日本経済の動向

日本経済の動向
2025年4月号 No.567

中小企業の持続的成長に向けた課題と打ち手

デジタル化の進展・生産性向上で経営の好循環へ みずほリサーチ&テクノロジーズ 調査部 シニア日本経済エコノミスト 服部直樹

昨今の物価上昇や高水準の賃上げ、そして日本銀行の利上げにより、企業経営を巡る環境が大きく変わりつつある。そうしたなかで、日本経済が全体として拡大し続けるためには、企業数の99%超を占め、労働者の約7割を雇用する中小企業の持続的な成長が欠かせない。そこで今回は、中小企業が直面する課題を整理したうえで、必要と考えられる打ち手について解説する。

中小企業が直面する3つの課題

日本の中小企業が今後持続的な成長を実現するうえで、避けて通れない3つの課題がある。

第一に、人口減少に伴う人手不足の深刻化だ。中小企業の人手不足感は大企業に比べて強い。日本銀行の「短観」で2023年度の新卒採用実績をみると、大企業ではコロナ禍前と同等の増加ペースが続いている一方、中小企業では新卒採用数が前年割れし、コロナ禍前を下回る結果になった。人手確保のために高水準の賃上げが求められるのは大企業・中小企業どちらも同じだが、中小企業では人件費1%増加による経常利益の減少率が4.5%と大きく(大企業は0.9%)、賃上げの負担が相対的に重い(図表)。人件費増を吸収する生産性向上の取り組みも遅れており、帝国データバンクによれば2024年の人手不足倒産は342件と前年(260件)から3割増加した。

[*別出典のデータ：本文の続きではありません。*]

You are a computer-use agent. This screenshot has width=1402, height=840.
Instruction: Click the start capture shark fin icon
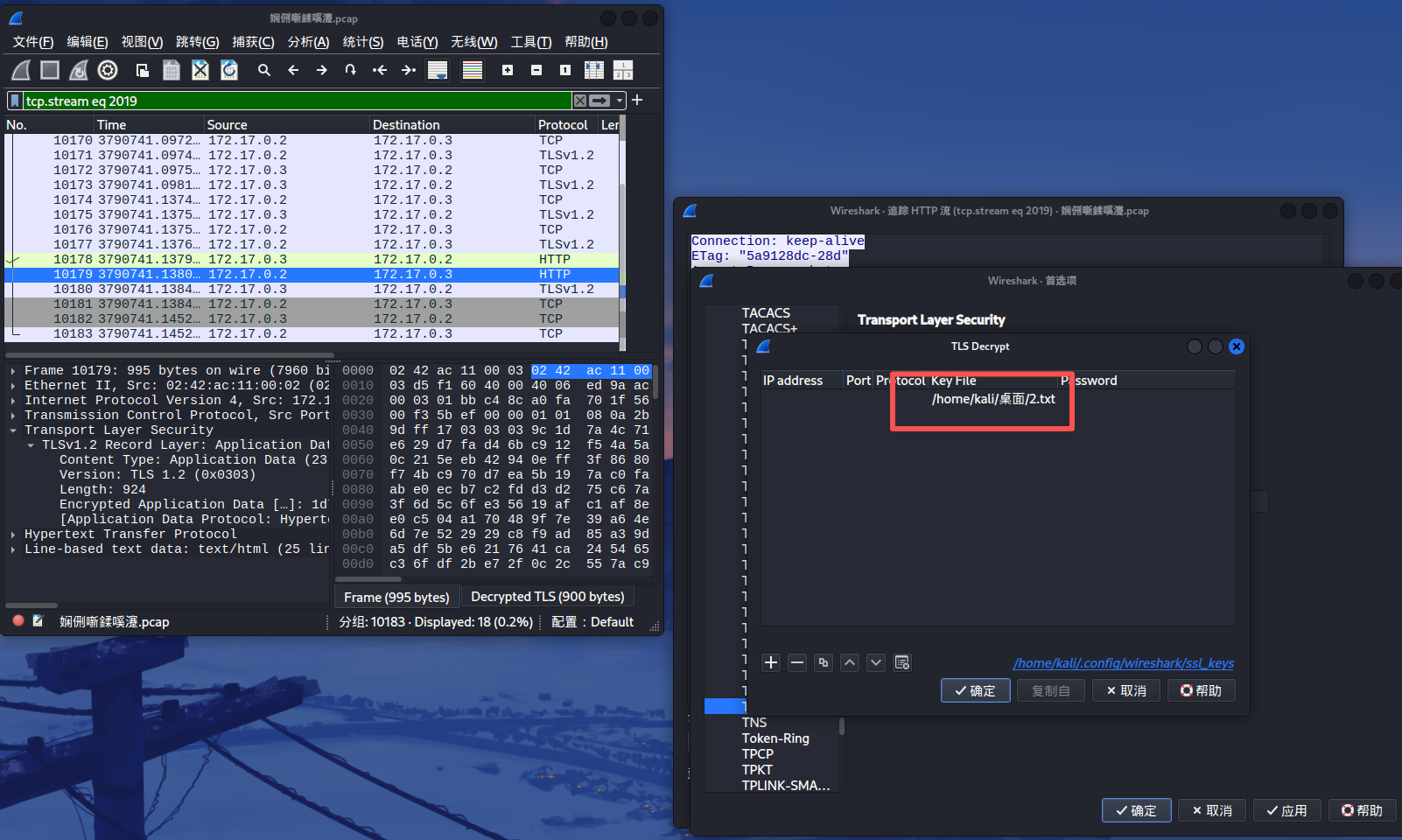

第二に、脱炭素化に向けた取り組みだ。日本商工会議所の調査によれば、脱炭素化に向けた何らかの取り組みを実施している中小企業は全体の7割にのぼる。しかし、その多くは省エネが中心であり、「温室効果ガス排出量等の把握・測定」はまだ4分の1程度と少ない。今後、スコープ3(サプライチェーン上の他社の排出量)の開示義務化が進むに伴い、中小企業が取引先の大企業などから排出量の測定を求められるケースも増えると考えられる。

第三に、金利上昇による支払利息の増加だ。有利子負債利子率が1%上昇した場合の経常利益の減少率を計算すると、大企業では6%にとどまる一方、中小企業では9.6%と利益に対する影響が大きい。負債・自己資本全体に占める有利子負債の比率は大企業・中小企業ともに3割前後で大きく変わらないが、中小企業は総資産に対する利益率が大企業に比べて低いため、金利上昇が利益を圧迫しやすい。今後、日本銀行は政策金利を2025年度中に1%程度まで引き上げる可能性が高く、当面は金利上昇が中小企業経営の重石になる状況が続くだろう。

 

課題を克服するための打ち手とは

これらの課題を克服するための打ち手として、最も重要なのは生産性の引き上げだ。具体的には、生産性向上に結び付くデジタル化などの設備投資が成長のカギを握る。

中小企業におけるデジタル化の取組段階別に労働生産性や売上高の変化をみると、顧客・在庫情報をシステムで管理して業務フローを見直したり、蓄積した業務データを分析して販路拡大・新商品開発を行ったりしてデジタル化の取り組みを高度化する企業では、生産性や売上高が改善する傾向がある。ただし、現時点では中小企業の設備投資に占めるソフトウェアの比率は大企業に比べて低く、デジタル化の取り組みはまだ途上であると言えよう。さらに、導入したソフトウェアを使いこなせるIT人材の育成も同時に進める必要がある。

このように、生産性向上に資するデジタル化の進展には、ソフトウェア投資と人的資本投資の両面で大胆な経営の転換が必要だ。その手段の一つとして有望なのが、中小企業のM&Aである。中小企業庁の分析によれば、M&Aを実施した中小企業は、実施していない企業に比べて売上高、設備投資、生産性が改善する傾向があることが明らかになっている。事業承継ニーズの高まりから中小企業のM&Aが注目されて久しいが、経営の転換という点でもM&Aを有効活用する余地がある。こうした打ち手を通じ、中小企業の経営を「投資積極化→生産性向上→収益増」の好循環に移行させることが望まれる。